Exercise input:
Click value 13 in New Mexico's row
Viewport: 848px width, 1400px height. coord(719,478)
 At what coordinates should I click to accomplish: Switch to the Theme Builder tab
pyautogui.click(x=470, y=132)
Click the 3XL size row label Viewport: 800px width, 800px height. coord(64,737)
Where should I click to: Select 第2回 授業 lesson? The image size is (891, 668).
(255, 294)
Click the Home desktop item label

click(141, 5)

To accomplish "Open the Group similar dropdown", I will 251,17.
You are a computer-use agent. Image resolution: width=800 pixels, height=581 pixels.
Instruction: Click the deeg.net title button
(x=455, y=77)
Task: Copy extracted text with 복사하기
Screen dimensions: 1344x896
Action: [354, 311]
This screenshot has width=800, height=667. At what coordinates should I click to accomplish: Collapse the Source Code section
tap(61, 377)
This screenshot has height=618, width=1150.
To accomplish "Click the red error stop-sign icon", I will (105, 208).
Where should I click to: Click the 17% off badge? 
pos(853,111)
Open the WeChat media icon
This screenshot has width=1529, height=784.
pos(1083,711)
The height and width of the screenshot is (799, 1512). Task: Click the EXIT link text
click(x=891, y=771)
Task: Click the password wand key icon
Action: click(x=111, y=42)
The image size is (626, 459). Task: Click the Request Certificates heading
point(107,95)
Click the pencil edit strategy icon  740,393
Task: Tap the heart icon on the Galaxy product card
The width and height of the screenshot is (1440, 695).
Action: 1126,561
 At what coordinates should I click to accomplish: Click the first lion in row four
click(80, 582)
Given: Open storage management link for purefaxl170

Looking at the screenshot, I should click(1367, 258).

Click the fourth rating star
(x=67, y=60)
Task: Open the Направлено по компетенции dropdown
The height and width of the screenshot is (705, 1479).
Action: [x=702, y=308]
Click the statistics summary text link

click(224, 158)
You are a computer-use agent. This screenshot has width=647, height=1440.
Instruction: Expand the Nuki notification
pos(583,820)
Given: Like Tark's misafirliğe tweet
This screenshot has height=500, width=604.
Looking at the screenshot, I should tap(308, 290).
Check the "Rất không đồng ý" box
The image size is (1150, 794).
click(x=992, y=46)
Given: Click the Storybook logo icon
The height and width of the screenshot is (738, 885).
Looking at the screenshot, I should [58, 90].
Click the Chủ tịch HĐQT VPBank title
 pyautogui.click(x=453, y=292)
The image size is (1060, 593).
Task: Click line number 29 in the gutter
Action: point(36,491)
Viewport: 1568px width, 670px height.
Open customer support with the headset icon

Aim of the task:
Above this task is a listing. Restate, word for word and with nothing added, the lines from the one with "Where should I click to: Select" through the one with "You are a computer-use agent. This".

Response to the task:
Where should I click to: Select 第2回 授業 lesson? The image size is (891, 668).
(255, 294)
Click the Home desktop item label

click(141, 5)

To accomplish "Open the Group similar dropdown", I will 251,17.
You are a computer-use agent. Image resolution: width=800 pixels, height=581 pixels.
Instruction: Click the deeg.net title button
(x=455, y=77)
Task: Copy extracted text with 복사하기
Screen dimensions: 1344x896
Action: [354, 311]
This screenshot has width=800, height=667. At what coordinates should I click to accomplish: Collapse the Source Code section
tap(61, 377)
This screenshot has height=618, width=1150.
To accomplish "Click the red error stop-sign icon", I will (105, 208).
Where should I click to: Click the 17% off badge? 
pos(853,111)
Open the WeChat media icon
This screenshot has width=1529, height=784.
pos(1083,711)
The height and width of the screenshot is (799, 1512). Task: Click the EXIT link text
click(x=891, y=771)
Task: Click the password wand key icon
Action: click(x=111, y=42)
The image size is (626, 459). Task: Click the Request Certificates heading
point(107,95)
Click the pencil edit strategy icon  740,393
Task: Tap the heart icon on the Galaxy product card
The width and height of the screenshot is (1440, 695).
Action: 1126,561
 At what coordinates should I click to accomplish: Click the first lion in row four
click(80, 582)
Given: Open storage management link for purefaxl170

Looking at the screenshot, I should click(1367, 258).

Click the fourth rating star
(x=67, y=60)
Task: Open the Направлено по компетенции dropdown
The height and width of the screenshot is (705, 1479).
Action: [x=702, y=308]
Click the statistics summary text link

click(224, 158)
You are a computer-use agent. This screenshot has width=647, height=1440.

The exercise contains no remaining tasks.